Claudio: The funny thing Claire we were able to use three actors from the series, but of course their roles have changed because their voices are getting old, so Juliet is the mother of Dogtanian (laughs).
Toni: And also Dogtanian is the father of Dogtanian (laughs) so we re-used them, but with other roles because you know voices have changed.
Absolutely, absolutely and Claudio for you, you are the creator of the original series what is it about Alexandre Dumas’ writing that still captures your imagination and that you feel that you still want to tell his story and take it to new generations?
Claudio: Alexandre Dumas as you probably know it was of the most prolific writers of the story of literature. He had not only one black as they say when there is someone that writes for you, but he had the black, of the black, of the black of the black (laughs). But he actually, he’d be a very talented script writer in Hollywood because he knows how to move love, hate, ambition, good, bad and all this. Let’s say sentiments / feelings of the human beings that he was reflecting in the book are completely transferred to the movie. And what Toni was saying, ‘one for all and all for one,’ this is the main motive that we are trying to transmit to kids. They have to be together, they have to fight with the others, they have to be a team for a noble cause. And of course all of my series and in the movie there is no blood, there is action but there is no violence, this is very important for me.

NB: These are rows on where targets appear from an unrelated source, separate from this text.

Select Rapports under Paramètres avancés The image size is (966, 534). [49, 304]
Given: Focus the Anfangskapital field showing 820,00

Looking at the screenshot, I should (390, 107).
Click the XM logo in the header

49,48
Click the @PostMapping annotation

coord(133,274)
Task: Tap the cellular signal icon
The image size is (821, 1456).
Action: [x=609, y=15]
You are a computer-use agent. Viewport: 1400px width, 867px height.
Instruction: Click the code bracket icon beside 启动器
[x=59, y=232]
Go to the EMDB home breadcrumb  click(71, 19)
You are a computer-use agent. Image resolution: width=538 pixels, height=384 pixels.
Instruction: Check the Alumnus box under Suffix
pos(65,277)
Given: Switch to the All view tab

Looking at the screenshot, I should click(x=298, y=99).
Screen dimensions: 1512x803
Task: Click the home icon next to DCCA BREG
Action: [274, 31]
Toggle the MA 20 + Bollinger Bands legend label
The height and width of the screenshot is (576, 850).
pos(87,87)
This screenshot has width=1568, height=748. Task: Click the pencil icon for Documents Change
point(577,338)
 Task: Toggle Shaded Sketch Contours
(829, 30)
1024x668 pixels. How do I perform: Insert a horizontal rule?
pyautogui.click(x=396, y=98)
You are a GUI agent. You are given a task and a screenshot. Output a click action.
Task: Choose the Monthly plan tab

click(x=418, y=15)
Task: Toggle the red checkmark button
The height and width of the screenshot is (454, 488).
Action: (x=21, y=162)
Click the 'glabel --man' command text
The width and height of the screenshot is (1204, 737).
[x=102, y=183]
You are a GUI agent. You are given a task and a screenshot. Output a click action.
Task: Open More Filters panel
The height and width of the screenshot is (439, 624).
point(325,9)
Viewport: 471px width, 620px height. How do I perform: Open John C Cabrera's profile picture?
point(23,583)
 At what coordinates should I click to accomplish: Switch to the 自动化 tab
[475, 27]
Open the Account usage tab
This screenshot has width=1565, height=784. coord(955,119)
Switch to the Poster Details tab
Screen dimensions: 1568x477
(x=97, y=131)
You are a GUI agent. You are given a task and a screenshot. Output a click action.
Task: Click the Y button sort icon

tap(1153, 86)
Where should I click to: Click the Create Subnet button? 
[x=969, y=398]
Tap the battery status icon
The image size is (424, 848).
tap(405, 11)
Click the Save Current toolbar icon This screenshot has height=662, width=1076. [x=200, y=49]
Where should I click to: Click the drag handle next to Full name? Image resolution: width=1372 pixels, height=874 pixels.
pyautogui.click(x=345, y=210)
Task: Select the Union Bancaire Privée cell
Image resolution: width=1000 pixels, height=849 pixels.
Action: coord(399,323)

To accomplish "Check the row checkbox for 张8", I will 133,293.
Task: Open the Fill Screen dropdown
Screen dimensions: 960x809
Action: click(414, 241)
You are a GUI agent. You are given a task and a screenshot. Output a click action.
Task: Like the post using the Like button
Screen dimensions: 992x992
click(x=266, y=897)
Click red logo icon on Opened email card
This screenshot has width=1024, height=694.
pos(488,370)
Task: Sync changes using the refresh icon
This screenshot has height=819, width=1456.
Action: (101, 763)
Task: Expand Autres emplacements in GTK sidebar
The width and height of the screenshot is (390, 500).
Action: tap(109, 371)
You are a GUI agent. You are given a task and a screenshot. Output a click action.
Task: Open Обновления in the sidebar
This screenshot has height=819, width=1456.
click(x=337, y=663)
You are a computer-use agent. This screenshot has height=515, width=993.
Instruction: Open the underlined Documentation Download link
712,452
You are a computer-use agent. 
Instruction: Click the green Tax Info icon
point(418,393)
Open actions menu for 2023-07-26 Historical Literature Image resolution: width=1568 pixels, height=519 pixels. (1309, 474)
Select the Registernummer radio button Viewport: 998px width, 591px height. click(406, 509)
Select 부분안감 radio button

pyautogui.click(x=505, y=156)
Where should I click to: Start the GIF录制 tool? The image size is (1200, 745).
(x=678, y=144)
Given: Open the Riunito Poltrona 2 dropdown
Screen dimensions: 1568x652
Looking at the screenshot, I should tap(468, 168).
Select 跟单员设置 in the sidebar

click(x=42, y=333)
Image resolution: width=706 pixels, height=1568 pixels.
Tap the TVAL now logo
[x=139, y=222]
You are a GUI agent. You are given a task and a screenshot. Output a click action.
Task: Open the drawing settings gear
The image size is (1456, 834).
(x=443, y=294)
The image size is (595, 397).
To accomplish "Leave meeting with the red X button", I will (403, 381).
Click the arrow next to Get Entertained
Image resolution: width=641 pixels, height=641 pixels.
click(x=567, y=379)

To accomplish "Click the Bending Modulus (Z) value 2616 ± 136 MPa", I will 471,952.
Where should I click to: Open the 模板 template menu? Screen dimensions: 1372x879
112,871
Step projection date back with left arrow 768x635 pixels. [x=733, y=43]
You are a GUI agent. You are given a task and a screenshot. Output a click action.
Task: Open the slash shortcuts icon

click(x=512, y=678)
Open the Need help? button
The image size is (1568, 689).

And do you think as well as we round off the interview that what’s really charming about this film is that 40 years on, parents and children can go and sit and enjoy Dogtanian and the Three Muskehounds or should I say Mosqueperros all together, sharing it with a new generation with fresh eyes and new enthusiasm?
Toni: Yes that was from the very beginning that was the challenge because I go to the theatre every single week so have many nephews and so on, so I knew what kids are expecting from a movie from nowadays. So I had completely clear in my mind that we need to respect the legacy, the parents can be disappointed or the grandparents or whatever. When they go to the theatre they need to see what they saw when they were kids, that’s number one. But at the same time the kids that never saw the character, they have to feel like it’s a great movie from nowadays and they need to be excited like Mr Claudio Biern was saying in the last festival of the cinema, all the tests were done and all the kids were like crazy and at the end of the movie people were standing up clapping for a long time. So that was the best example of the movie works for families.
Claudio: Claire as you may remember when you were a kid and you were watching on BBC One and seeing it with your parents, now you are going to see it with your children so it’s a new generation and you will remember your parents, you will remember I imagine due to your age and the time that we produced the series. A mother I remember with five, kids, five kids, from 11 to 3 years old, she said, “Look I was nervous remembering Saturdays at 3:30 watching it with my parents, my sister, my brother and now I am here with my five kids together with my husband watching the movie.”